> _EXERCISE BRIEF_: Repeat the listing below in full, keeping each word as given.

> _GIVEN DATA_:
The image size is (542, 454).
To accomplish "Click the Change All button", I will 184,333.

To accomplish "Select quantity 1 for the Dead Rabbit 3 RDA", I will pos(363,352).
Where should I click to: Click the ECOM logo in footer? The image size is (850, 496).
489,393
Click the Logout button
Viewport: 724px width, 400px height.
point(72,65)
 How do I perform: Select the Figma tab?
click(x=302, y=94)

> _THE COMPLETED TASK_:
The image size is (542, 454).
To accomplish "Click the Change All button", I will 184,333.

To accomplish "Select quantity 1 for the Dead Rabbit 3 RDA", I will pos(363,352).
Where should I click to: Click the ECOM logo in footer? The image size is (850, 496).
489,393
Click the Logout button
Viewport: 724px width, 400px height.
point(72,65)
 How do I perform: Select the Figma tab?
click(x=302, y=94)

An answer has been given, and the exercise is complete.